Probably not a great thing to confess to but I doubt I’d find myself caring what my acquirer was doing with their new real estate.
Most humans will get very morally flexible once offered enough resources; this is precisely why we have contracts and courts, to create structural systems more capable of upholding agreements than individual humans can do alone.
Who knows, maybe some (small amount) of people in similar positions actually follow through afterwards and do that.
As an anecdotal example, many companies are now using instagram for image hosting that pester/ requires me to sign up. I say no thank you and move on, I'm not adversely affected but maybe that company loses some business.
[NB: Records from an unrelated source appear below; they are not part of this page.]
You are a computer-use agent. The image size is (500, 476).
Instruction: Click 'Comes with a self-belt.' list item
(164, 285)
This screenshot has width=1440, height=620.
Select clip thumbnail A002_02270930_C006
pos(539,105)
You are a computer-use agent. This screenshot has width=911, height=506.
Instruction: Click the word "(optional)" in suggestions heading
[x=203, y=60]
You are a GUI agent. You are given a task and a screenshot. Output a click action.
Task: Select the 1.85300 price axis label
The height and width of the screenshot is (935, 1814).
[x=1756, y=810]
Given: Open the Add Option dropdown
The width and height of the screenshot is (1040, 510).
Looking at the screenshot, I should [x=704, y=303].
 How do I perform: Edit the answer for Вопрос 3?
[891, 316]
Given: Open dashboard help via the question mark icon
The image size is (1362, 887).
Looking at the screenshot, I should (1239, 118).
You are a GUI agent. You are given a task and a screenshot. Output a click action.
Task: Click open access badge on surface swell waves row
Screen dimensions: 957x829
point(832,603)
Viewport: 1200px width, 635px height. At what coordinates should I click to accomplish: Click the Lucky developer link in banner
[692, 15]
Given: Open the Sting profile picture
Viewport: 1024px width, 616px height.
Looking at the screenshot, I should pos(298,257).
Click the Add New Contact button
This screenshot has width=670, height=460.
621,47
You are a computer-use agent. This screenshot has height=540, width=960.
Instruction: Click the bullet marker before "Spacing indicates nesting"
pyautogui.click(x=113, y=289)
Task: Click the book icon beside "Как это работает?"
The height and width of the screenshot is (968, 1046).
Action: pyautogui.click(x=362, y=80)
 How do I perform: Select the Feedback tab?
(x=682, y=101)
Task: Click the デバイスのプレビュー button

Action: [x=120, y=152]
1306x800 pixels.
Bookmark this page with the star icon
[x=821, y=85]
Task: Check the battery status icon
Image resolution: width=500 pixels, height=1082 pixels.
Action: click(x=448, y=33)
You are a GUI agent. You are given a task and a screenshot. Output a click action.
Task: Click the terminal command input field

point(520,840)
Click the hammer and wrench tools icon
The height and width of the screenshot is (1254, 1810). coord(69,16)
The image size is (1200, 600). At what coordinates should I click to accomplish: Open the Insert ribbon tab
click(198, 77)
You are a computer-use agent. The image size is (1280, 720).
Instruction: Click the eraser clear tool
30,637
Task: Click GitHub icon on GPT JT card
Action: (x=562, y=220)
If they do reimburse you, then it's just scary. The fact an unscrupulous entity like Facebook have such a strong hold in people life and business, opinions and privacy is a recipe for an Orwellian future (present?)
Virtual reality is the next frontier of cyberspace, a much more engulfing and immersive (if successful), I don't want Facebook to have so much power.
Headsets are not cheap, but I am not really crying for not attaching it to my PC ever again. I just wonder who would want to develop against that environment. Not that there was that much available as it is.
Obviously Facebook can do what they want within the terms.
I respect him for eating humble pie now.
I absolutely do not respect yet alone absolve him of not doing so originally. Why would one? There's nothing NEW that came to the table: Facebook can do what they want now, and crucially that was the case at the time of those promises.
Founders literally sign away their right to make these promises. Whether they're made out of ego, faith, hope, naivette, inocence, or just riding that payday high and feeling king of the world - acquired founders need to stop making them and we need to stop believing them; and holding accountable / not absolving is a step in that direction. They're not evil people, they don't need to be doxxed or torched... but it's a certain level of wrong to make promises you absolutely positively cannot deliver upon, and good will does not make such ignorance OK :-/
Sorry if that came harsh; I feel bad for Palmer... but hey, should we not feel worse for those who believed him and acted upon that belief??
Well, they don't have to. He could have insisted on writing this condition into the acquisition contract. But he obviously didn't. The most charitable reading of this is that he was just naive and didn't know that this was an option or that it would be necessary in order to enforce such a promise, but that seems unlikely. Acquiring this knowledge is no harder than posing the question to his M&A attorney. Hence...
> I absolutely do not t respect yet alone absolve him of not doing so originally. Why would one?
I think you made the right call here.
Ultimately, energy spent on Palmer distracts from getting Facebook to modify its behavior.
https://www.theverge.com/2017/4/19/15366500/palmer-luckey-tr...
https://arstechnica.com/tech-policy/2016/09/how-your-oculus-...
https://www.vanityfair.com/news/2019/09/palmer-luckey-aundur...
Does that change your opinion?
Not just acquired founders. In my opinion we should stop so readily believing in promises by founders, start ups, corporations, celebrities, politicians, etc. unless there is a strong track record keeping them and/or other reasons to believe the promise can and will be kept.
Getting people to (pre-/re-)purchase something should require to build up trust, not just grand visions and good marketing.
> need to be doxxed or torched...
?
He should have known he couldn't promise that. He could not have known Facebook would do what they did but he should have been at least smart enough to know the limits of his own influence.
This sentence seems self-contradictory. Once again, here's what Palmer said:
> I really believed it would continue to be the case for a variety of reasons. In hindsight, the downvotes from people with more real-world experience than me were definitely justified.
It sounds like he's agreeing that he should be getting the blowback, right? He made a promise he couldn't keep, people told him he wouldn't be able to keep it, he ignored them. He should have known better.
Does he deserve the blowback? Probably not.
Was it an extremely naive promise to make given historical experience and the company that acquired you? Absolutely.